→ Saved data entries
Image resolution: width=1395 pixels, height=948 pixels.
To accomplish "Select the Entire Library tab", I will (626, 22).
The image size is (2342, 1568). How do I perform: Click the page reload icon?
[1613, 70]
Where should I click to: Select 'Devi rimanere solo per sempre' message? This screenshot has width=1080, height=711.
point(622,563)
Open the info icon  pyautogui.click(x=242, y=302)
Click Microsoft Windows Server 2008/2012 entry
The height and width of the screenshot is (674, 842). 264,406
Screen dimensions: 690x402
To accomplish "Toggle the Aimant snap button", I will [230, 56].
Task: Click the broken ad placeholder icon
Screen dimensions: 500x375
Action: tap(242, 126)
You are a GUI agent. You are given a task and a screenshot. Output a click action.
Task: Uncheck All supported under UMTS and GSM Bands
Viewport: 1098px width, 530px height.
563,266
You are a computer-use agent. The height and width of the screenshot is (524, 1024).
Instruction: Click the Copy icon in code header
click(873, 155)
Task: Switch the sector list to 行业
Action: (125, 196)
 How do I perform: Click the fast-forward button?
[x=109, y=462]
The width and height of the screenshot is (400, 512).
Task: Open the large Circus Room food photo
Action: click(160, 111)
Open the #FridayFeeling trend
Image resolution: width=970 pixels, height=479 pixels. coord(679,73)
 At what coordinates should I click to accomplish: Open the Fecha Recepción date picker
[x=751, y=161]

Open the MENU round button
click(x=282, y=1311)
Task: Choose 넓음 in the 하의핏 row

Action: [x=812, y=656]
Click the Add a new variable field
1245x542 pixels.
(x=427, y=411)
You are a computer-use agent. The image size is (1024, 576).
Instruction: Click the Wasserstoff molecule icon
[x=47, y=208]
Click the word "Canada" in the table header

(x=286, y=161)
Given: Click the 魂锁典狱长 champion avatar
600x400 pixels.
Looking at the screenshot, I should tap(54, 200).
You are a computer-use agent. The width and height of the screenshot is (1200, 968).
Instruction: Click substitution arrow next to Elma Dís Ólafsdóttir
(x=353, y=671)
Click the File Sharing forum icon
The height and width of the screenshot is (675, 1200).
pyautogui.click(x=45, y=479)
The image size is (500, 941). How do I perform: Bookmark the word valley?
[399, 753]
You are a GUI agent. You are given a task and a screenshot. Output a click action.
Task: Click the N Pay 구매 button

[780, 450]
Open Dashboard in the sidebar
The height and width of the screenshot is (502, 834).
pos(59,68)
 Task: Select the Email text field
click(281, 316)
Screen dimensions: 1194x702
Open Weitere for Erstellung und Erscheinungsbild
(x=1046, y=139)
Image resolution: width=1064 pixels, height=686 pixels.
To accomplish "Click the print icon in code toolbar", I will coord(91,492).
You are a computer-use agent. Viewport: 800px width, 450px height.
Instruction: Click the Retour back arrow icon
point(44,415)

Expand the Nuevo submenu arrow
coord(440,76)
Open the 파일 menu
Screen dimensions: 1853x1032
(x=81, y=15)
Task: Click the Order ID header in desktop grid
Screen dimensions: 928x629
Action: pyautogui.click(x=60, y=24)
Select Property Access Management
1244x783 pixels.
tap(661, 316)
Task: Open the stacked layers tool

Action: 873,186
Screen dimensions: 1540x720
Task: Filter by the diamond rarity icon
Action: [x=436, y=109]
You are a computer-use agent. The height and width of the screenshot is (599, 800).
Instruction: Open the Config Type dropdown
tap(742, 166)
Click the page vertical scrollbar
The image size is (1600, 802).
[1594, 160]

→ Problem
What you return should be the records above, repeated exactly.

→ Written response
Image resolution: width=1395 pixels, height=948 pixels.
To accomplish "Select the Entire Library tab", I will (626, 22).
The image size is (2342, 1568). How do I perform: Click the page reload icon?
[1613, 70]
Where should I click to: Select 'Devi rimanere solo per sempre' message? This screenshot has width=1080, height=711.
point(622,563)
Open the info icon  pyautogui.click(x=242, y=302)
Click Microsoft Windows Server 2008/2012 entry
The height and width of the screenshot is (674, 842). 264,406
Screen dimensions: 690x402
To accomplish "Toggle the Aimant snap button", I will [230, 56].
Task: Click the broken ad placeholder icon
Screen dimensions: 500x375
Action: tap(242, 126)
You are a GUI agent. You are given a task and a screenshot. Output a click action.
Task: Uncheck All supported under UMTS and GSM Bands
Viewport: 1098px width, 530px height.
563,266
You are a computer-use agent. The height and width of the screenshot is (524, 1024).
Instruction: Click the Copy icon in code header
click(873, 155)
Task: Switch the sector list to 行业
Action: (125, 196)
 How do I perform: Click the fast-forward button?
[x=109, y=462]
The width and height of the screenshot is (400, 512).
Task: Open the large Circus Room food photo
Action: click(160, 111)
Open the #FridayFeeling trend
Image resolution: width=970 pixels, height=479 pixels. coord(679,73)
 At what coordinates should I click to accomplish: Open the Fecha Recepción date picker
[x=751, y=161]

Open the MENU round button
click(x=282, y=1311)
Task: Choose 넓음 in the 하의핏 row

Action: [x=812, y=656]
Click the Add a new variable field
1245x542 pixels.
(x=427, y=411)
You are a computer-use agent. The image size is (1024, 576).
Instruction: Click the Wasserstoff molecule icon
[x=47, y=208]
Click the word "Canada" in the table header

(x=286, y=161)
Given: Click the 魂锁典狱长 champion avatar
600x400 pixels.
Looking at the screenshot, I should tap(54, 200).
You are a computer-use agent. The width and height of the screenshot is (1200, 968).
Instruction: Click substitution arrow next to Elma Dís Ólafsdóttir
(x=353, y=671)
Click the File Sharing forum icon
The height and width of the screenshot is (675, 1200).
pyautogui.click(x=45, y=479)
The image size is (500, 941). How do I perform: Bookmark the word valley?
[399, 753]
You are a GUI agent. You are given a task and a screenshot. Output a click action.
Task: Click the N Pay 구매 button

[780, 450]
Open Dashboard in the sidebar
The height and width of the screenshot is (502, 834).
pos(59,68)
 Task: Select the Email text field
click(281, 316)
Screen dimensions: 1194x702
Open Weitere for Erstellung und Erscheinungsbild
(x=1046, y=139)
Image resolution: width=1064 pixels, height=686 pixels.
To accomplish "Click the print icon in code toolbar", I will coord(91,492).
You are a computer-use agent. Viewport: 800px width, 450px height.
Instruction: Click the Retour back arrow icon
point(44,415)

Expand the Nuevo submenu arrow
coord(440,76)
Open the 파일 menu
Screen dimensions: 1853x1032
(x=81, y=15)
Task: Click the Order ID header in desktop grid
Screen dimensions: 928x629
Action: pyautogui.click(x=60, y=24)
Select Property Access Management
1244x783 pixels.
tap(661, 316)
Task: Open the stacked layers tool

Action: 873,186
Screen dimensions: 1540x720
Task: Filter by the diamond rarity icon
Action: [x=436, y=109]
You are a computer-use agent. The height and width of the screenshot is (599, 800).
Instruction: Open the Config Type dropdown
tap(742, 166)
Click the page vertical scrollbar
The image size is (1600, 802).
[1594, 160]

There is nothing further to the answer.